QEMU “-bios” vs. “-kernel” vs. “-device loader,file=…”

QEMU’s command line options for loading code into the guest are various, and often have different semantics between architectures or even between machine types for the same architecture. This is unfortunate but is the result of backwards-compatibility with older QEMU versions and a gradual accumulation of “it would be nice to Do The Right Thing for this image file type” special cases.

Broad summary:

-kernel is the “load a Linux kernel” option. It will load and boot the kernel in whatever way seems best for the architecture being used. For instance, for the x86 PC machine it will just provide the file to the guest BIOS and rely on the guest BIOS to do the actual loading of the file into RAM. On Arm, loading a Linux kernel means that we follow the rules the kernel lays down for how to boot it (https://www.kernel.org/doc/Documentation/arm64/booting.txt for 64-bit or https://www.kernel.org/doc/Documentation/arm/Booting for 32-bit), and we achieve that with a little bit of stub bootloader code (this is what you are seeing in low memory). The kernel boot rules also require that we provide it with a device tree blob in RAM, and this is the data at 0x40000000. We also, in accordance with Linux kernel boot expectations, handle secondary CPUs by either keeping them in PSCI powered-off state or via a little bit of secondary-CPU bootloader code which uses a WFI loop so that the primary can wake them up. (Which we do depends on the board model being used, because we do what the real board does, which especially for 32-bit boards varies a lot.)

As an oddball exception, for Arm if you pass an ELF file to -kernel, we’ll assume that it is not a Linux kernel, and will boot it by just starting at the ELF entrypoint. We provide the DTB blob at the base of RAM, but only if it wouldn’t overlap with the loaded ELF file. (Aside: for ‘virt’ in particular you want the DTB anyway, because we don’t guarantee to keep devices in the same physical addresses between QEMU versions — the DTB is how we tell guest code where it should look for things. You can rely on flash at 0x0 and RAM starting at 0x4000_0000, but really should pull all other device addresses from the DTB. In practice we have made efforts to avoid rearranging the board memory map, but reading the DTB is the right thing for guest code to do.)

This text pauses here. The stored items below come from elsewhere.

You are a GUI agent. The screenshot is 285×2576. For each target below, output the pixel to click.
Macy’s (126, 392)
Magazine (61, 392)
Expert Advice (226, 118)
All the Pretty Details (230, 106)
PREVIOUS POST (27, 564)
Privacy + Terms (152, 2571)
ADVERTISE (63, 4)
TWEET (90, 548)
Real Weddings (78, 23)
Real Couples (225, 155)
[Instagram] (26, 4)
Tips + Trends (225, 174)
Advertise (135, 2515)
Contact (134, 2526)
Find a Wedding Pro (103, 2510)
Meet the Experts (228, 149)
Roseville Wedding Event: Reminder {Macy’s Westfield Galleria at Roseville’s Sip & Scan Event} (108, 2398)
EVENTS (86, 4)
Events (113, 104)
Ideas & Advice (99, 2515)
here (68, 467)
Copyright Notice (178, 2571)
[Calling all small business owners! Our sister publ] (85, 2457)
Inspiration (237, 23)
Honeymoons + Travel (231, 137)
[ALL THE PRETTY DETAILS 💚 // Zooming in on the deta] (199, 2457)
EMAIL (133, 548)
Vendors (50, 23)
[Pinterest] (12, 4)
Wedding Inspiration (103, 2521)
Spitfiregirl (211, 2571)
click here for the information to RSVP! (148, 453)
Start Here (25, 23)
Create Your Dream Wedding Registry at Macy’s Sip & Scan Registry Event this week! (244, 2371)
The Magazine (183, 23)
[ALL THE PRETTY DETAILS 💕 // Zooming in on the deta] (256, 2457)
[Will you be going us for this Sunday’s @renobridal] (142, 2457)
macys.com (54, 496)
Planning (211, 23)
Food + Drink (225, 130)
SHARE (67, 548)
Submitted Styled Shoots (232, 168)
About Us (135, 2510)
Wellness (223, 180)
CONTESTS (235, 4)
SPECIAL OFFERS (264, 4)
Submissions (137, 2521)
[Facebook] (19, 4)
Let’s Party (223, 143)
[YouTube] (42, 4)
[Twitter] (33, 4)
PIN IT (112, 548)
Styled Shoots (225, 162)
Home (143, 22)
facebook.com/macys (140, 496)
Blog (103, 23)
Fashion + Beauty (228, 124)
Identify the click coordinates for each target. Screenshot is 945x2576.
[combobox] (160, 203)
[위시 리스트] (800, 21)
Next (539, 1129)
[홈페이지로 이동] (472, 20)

-device loader is the “generic loader”, which behaves the same on any architecture. It just loads an ELF image into guest RAM, and doesn’t do anything to change the CPU reset behaviour. This is a good choice if you have a completely bare-metal image which includes the exception vector table and want to have it start in the same way the hardware would out of reset.

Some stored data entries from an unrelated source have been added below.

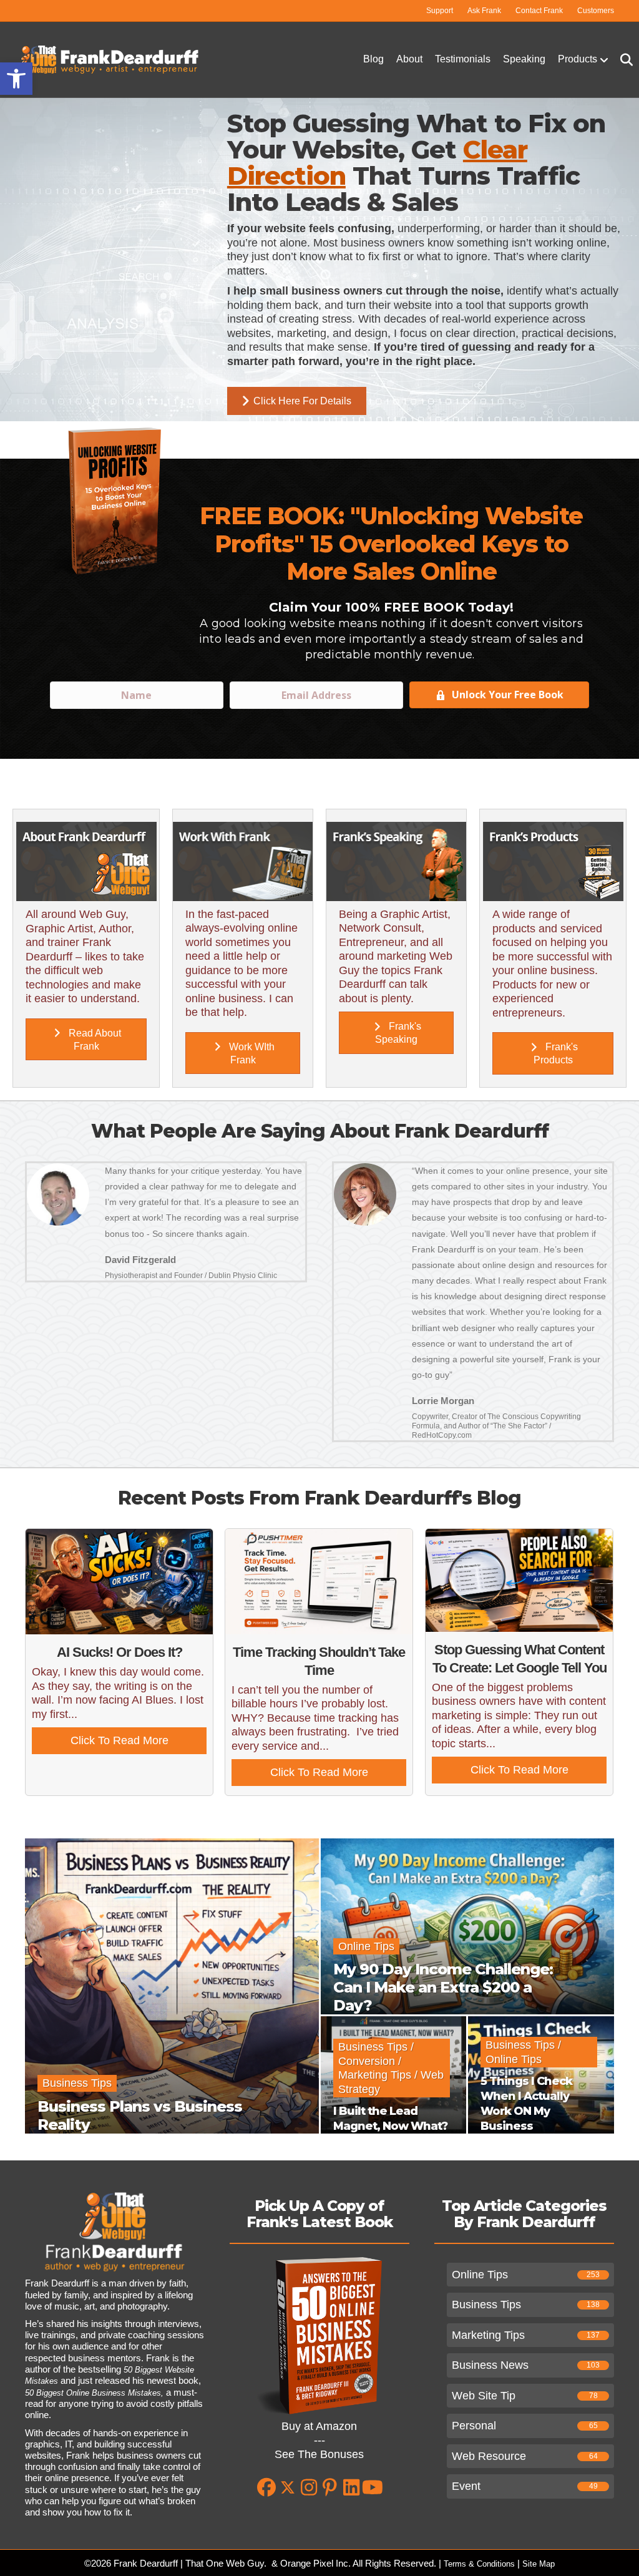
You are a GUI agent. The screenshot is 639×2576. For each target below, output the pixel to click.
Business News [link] (490, 2365)
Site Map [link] (538, 2564)
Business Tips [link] (486, 2304)
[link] (16, 78)
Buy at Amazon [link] (319, 2426)
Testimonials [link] (462, 59)
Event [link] (466, 2486)
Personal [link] (474, 2425)
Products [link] (577, 59)
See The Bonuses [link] (319, 2454)
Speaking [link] (524, 59)
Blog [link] (373, 59)
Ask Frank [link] (484, 10)
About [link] (409, 59)
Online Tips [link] (480, 2274)
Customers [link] (595, 10)
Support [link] (439, 10)
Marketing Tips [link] (488, 2335)
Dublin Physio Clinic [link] (242, 1275)
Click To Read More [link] (139, 1740)
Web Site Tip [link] (483, 2395)
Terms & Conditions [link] (479, 2564)
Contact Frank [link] (539, 10)
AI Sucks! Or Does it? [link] (119, 1652)
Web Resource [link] (489, 2456)
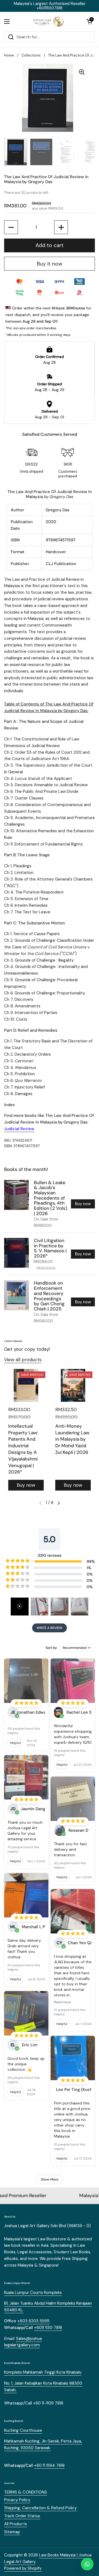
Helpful (15, 1743)
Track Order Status (22, 2516)
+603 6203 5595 (33, 2321)
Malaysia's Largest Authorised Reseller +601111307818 (50, 5)
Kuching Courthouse (23, 2430)
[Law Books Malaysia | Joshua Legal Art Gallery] (48, 21)
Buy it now (49, 263)
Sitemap (12, 2532)
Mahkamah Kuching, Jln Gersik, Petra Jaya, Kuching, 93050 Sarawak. (43, 2444)
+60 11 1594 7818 (49, 2465)
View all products (23, 1360)
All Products (15, 2524)
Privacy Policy (17, 2500)
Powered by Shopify (23, 2568)
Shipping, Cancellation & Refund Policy (40, 2508)
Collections (31, 55)
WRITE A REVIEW (49, 1628)
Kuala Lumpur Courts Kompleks (33, 2292)
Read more (62, 2002)
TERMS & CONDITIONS (25, 2492)
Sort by (51, 1648)
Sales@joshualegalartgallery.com (23, 2342)
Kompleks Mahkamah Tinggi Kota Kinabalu (42, 2372)
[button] (89, 21)
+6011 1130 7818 (48, 2327)
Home (9, 55)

-bios is the “load a bios image, in whatever way seems good for this machine model” option. Again, this is a “do what I mean” kind of option whose specifics vary from machine model to machine model and from architecture to architecture; some machines don’t support it at all. Some machines (eg x86 PC) will always load a bios, using a default binary if the user didn’t specify. Some will load a bios if the user asks, but not otherwise (the arm virt board is like this). Generally a bios image is expected to be a “bare metal raw binary” image which will get loaded into some flash or ROM memory which corresponds to wherever the hardware starts execution when it comes out of reset. On at least some machines, including ‘virt’, you can instead provide the contents of the flash/ROM devices using a command line like “-drive if=pflash,…”. This is an example of a common pattern in QEMU where you can either use a short “do what I mean” option that is convenient but has a lot of magic under the hood, or a longer “orthogonal” option which lets you specify lots of sub-options and get exactly the behaviour you want. Note that BIOS images should not be ELF files, they’re expected to just be the raw data to put into the ROMs.

A lot of this is undocumented, because “I want to run a bare metal program of my own devising” is a very niche use case and because we don’t have a good place in our documentation to make it easy to document the specifics of different board models.